Collected data:
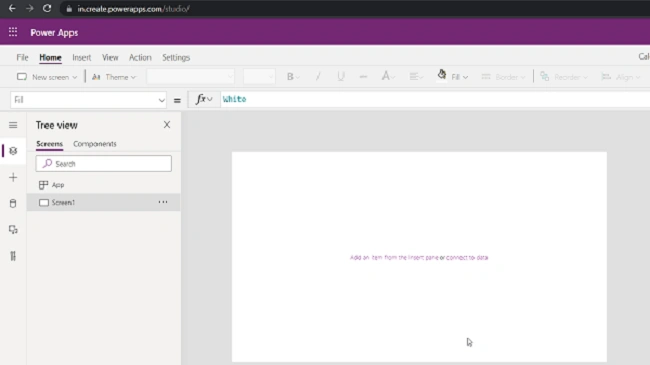Screen dimensions: 650x365
Task: Select Screen1 in the tree view
Action: pyautogui.click(x=104, y=202)
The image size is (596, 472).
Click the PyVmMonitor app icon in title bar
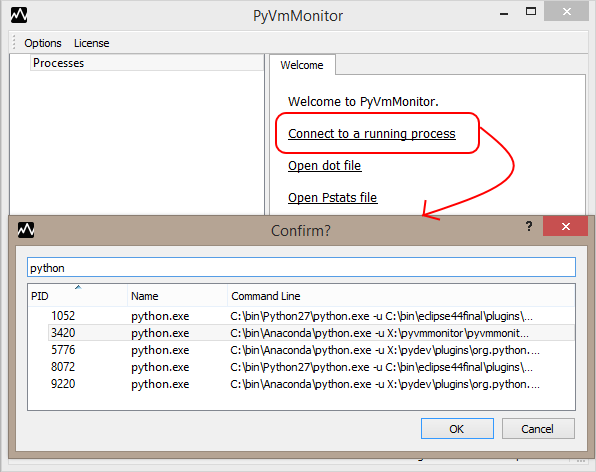tap(19, 15)
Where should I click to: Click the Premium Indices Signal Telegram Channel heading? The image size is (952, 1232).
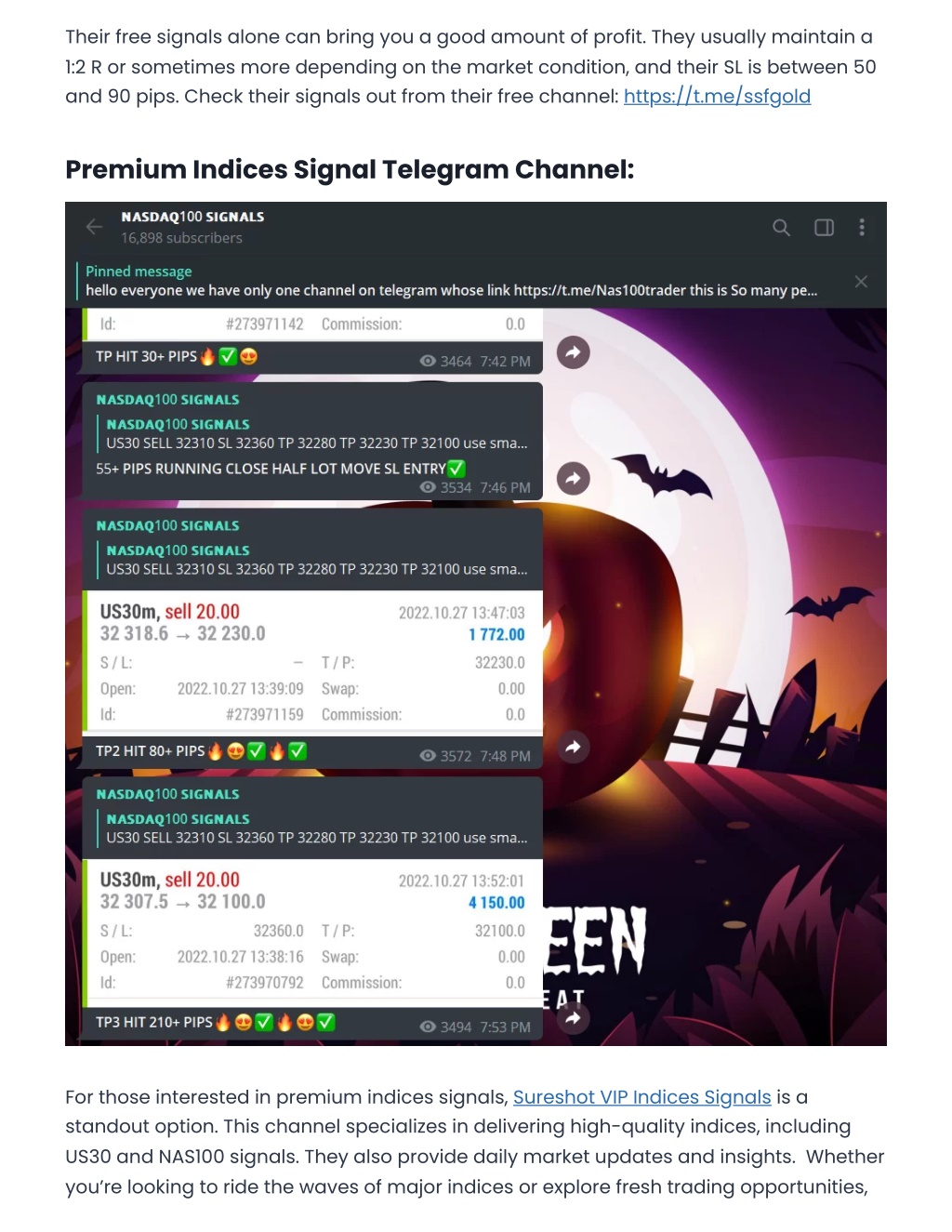[x=350, y=169]
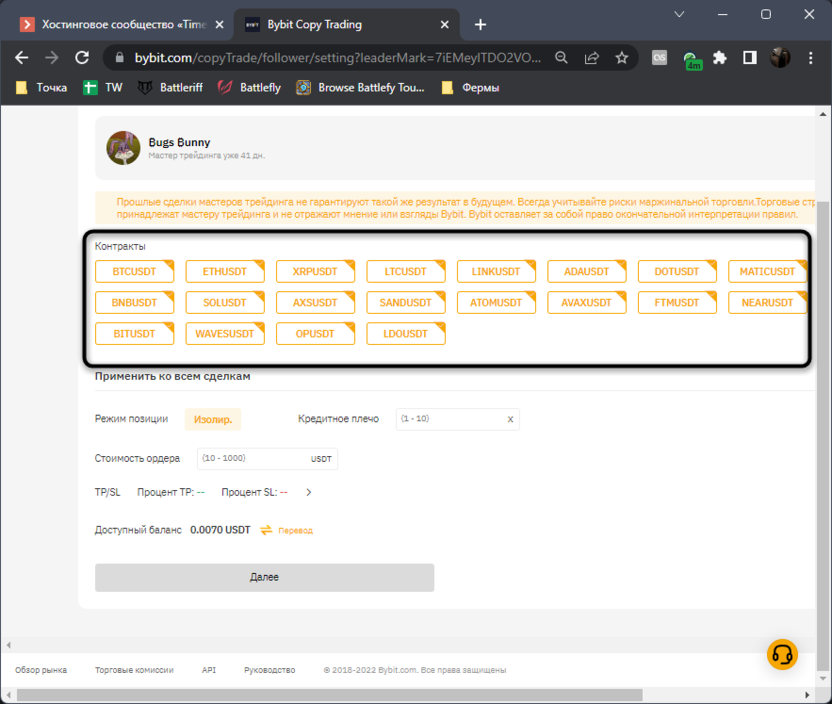Switch to the Timeweb hosting community tab

click(x=122, y=24)
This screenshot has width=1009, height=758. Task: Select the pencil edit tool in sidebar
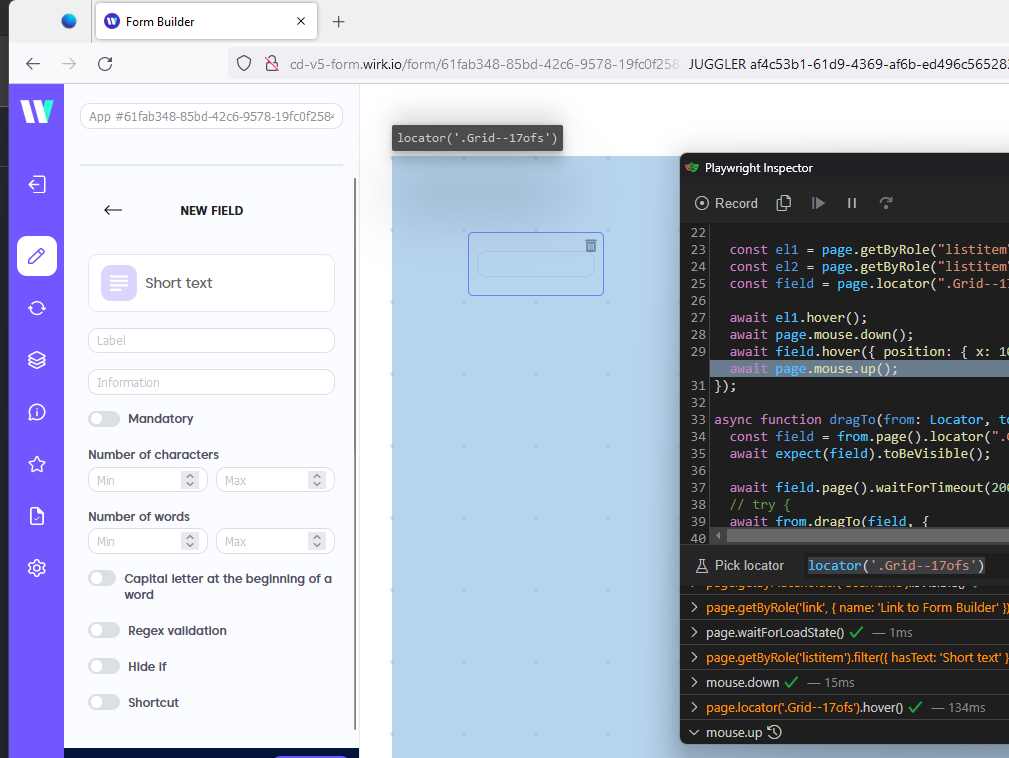(36, 256)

YOUR OBJECTIVE: I would like an exact copy of the lines from the one holding "The image size is (596, 472)." through the last line of the entries above, with the pictures left out.

SOLUTION FOR THIS EXERCISE:
The image size is (596, 472).
Click the PyVmMonitor app icon in title bar
tap(19, 15)
Where should I click to: Click the Premium Indices Signal Telegram Channel heading? The image size is (952, 1232).
[x=350, y=169]
Switch to the Timeweb hosting community tab

click(x=122, y=24)
This screenshot has width=1009, height=758. Task: Select the pencil edit tool in sidebar
(36, 256)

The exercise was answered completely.